Heaven’s Homestead

October 23, 2012

Words by Andrea Goto
Photography by Chia Chong

Ho Shim is worried that I’m hungry. Even after I tell her I had a sandwich not 20 minutes earlier, she frowns and turns to her youngest daughter, Kay, as if for an explanation.

“She’s not hungry,” Kay says to her mother softly.

Ho Shim looks back at me as if I traipsed cow manure into her shoe-free home.

“But I can eat again,” I offer with a smile.

Ho Shim brightens and scurries around her tiny kitchen with renewed purpose, pulling thinly sliced vegetables from a variety of containers. Her daughter seems relieved by my submission, as if they’ve danced this dance a hundred times before.

Ho Shim’s mobile home is fairly big considering its portability. The deck leads into the kitchen through a sliding glass door.  To my right is a door leading to the bedroom; to my left is an open living room. A Korean soap opera is on TV though no one is watching it.  All of the right angles in the rooms are filled with framed photographs, nick-knacks and a combination of real and silk potted plants.  It’s impeccably clean, yet there’s a yellowish-hue to everything, though not from age so much as sunlight.

Ho Shim has lived in the quiet, rural town of Bloomingdale—just 20 minutes outside of downtown Savannah, Ga.—for 16 years. She moved here from just outside of Sacramento, Ca., to be closer to Kay after the death of her second husband from brain cancer. A mere 50 paces from Kay’s home, Ho Shim lives quietly, attending a Korean church, cooking, cleaning and helping her daughter raise her four children.

When the food is ready, I’m ushered outside to a bench on the deck where Ho Shim presents me with green tea and a deep bowl of bibimbap.

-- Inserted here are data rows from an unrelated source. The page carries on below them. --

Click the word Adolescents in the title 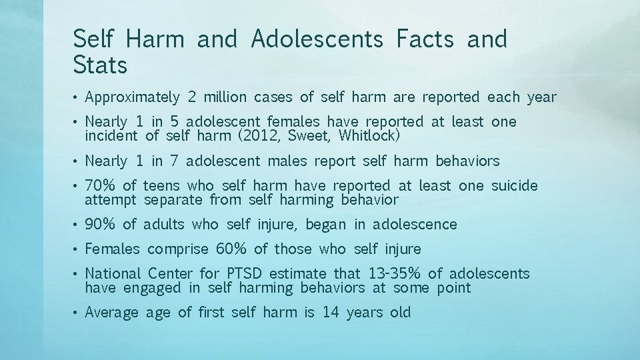317,40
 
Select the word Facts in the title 425,40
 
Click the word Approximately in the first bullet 133,97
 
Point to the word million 225,97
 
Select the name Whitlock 369,136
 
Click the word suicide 514,186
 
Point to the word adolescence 415,225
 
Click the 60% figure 231,249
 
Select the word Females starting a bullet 113,249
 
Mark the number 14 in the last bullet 331,312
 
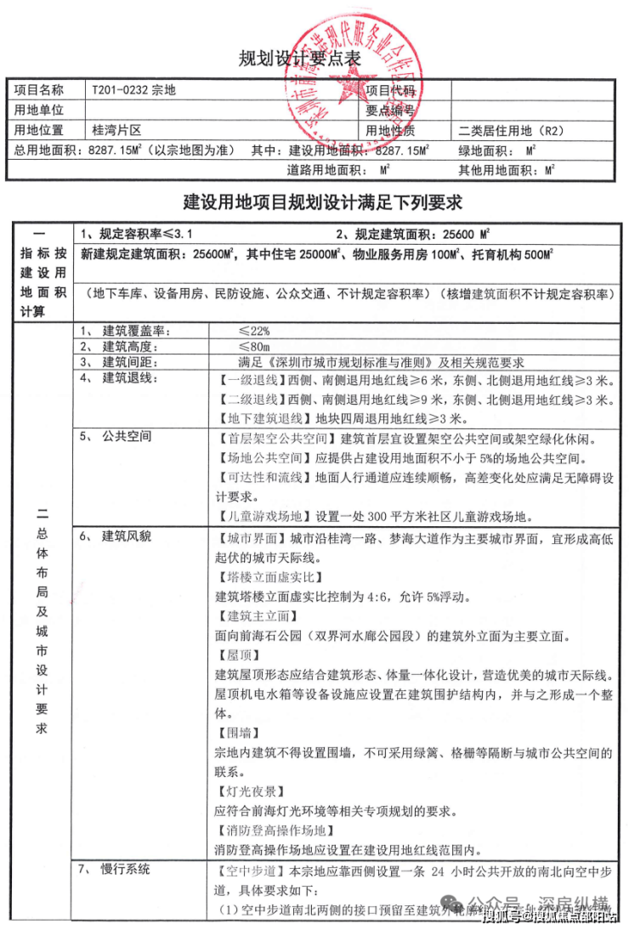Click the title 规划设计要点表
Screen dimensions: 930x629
coord(300,60)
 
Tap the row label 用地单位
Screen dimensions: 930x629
coord(39,110)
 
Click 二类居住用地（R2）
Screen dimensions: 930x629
coord(511,131)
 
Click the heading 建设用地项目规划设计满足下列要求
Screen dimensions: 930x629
coord(323,203)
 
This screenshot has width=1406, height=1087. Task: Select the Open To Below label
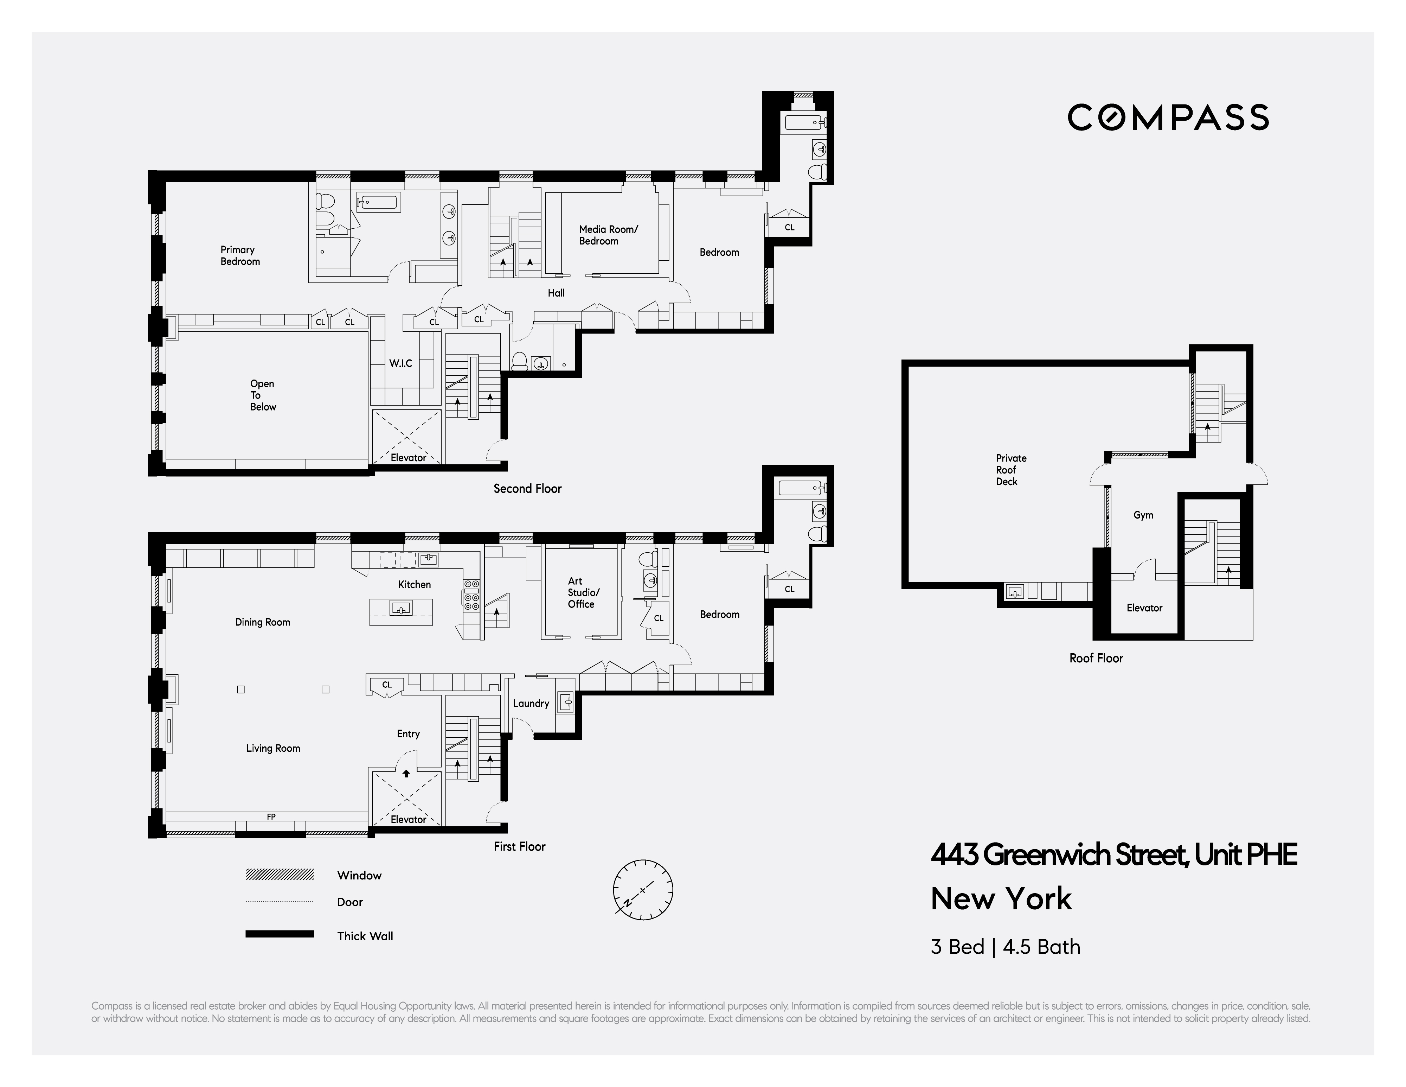point(263,395)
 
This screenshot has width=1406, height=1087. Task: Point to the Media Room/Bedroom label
point(608,235)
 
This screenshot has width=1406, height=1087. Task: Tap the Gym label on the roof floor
point(1143,515)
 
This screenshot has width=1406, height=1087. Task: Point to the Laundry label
point(531,703)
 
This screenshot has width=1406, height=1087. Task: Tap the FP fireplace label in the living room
point(271,816)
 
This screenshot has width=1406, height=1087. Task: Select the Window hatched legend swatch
point(280,875)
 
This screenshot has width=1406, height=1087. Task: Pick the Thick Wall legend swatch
point(280,934)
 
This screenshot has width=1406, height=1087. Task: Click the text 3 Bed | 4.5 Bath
point(1005,947)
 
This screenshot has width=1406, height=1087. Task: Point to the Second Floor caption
point(527,489)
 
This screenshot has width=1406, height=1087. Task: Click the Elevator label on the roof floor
point(1144,608)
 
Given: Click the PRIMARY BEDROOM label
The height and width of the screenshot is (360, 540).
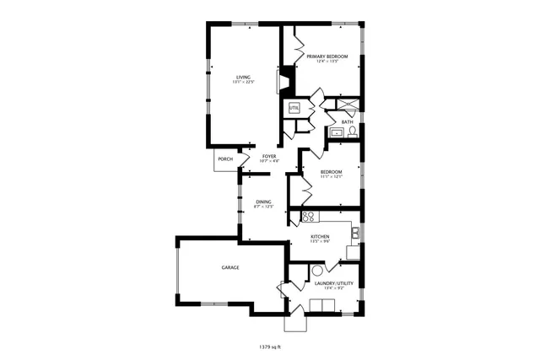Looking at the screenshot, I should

She tells me in her gravelly voice that I’m supposed to mixed the ingredients together as I eat, and gestures in case I don’t understand.  Then she sits in a chair next to Kay and watches me eat, to be sure that I enjoy it.  To say I do is an understatement.

The rest of the story is about not getting the story.

When I ask Ho Shim about coming of age during the Korean War, she begins by telling me that Korea was a very poor and unstable place. Because of Japan’s occupation, she was only allowed to go to school through the third grade. As she speaks, she stares into the woods beyond me with small eyes as if she’s looking to a memory so far away, she has to squint to find it.  But at the end of her thoughts, she comes back to me, making eye contact or laughing and covering her face when she’s embarrassed.

At one point, Ho Shim explains that her father ran her mother out and she and her two siblings were never to see her again.  Then her father remarried a woman with five children of her own.  As the oldest, Ho Shim became a slave in her own home.  It’s at this point that she becomes unsure of her English and falls into speaking Korean.  She talks to the land for a long time before looking back at her daughter to translate.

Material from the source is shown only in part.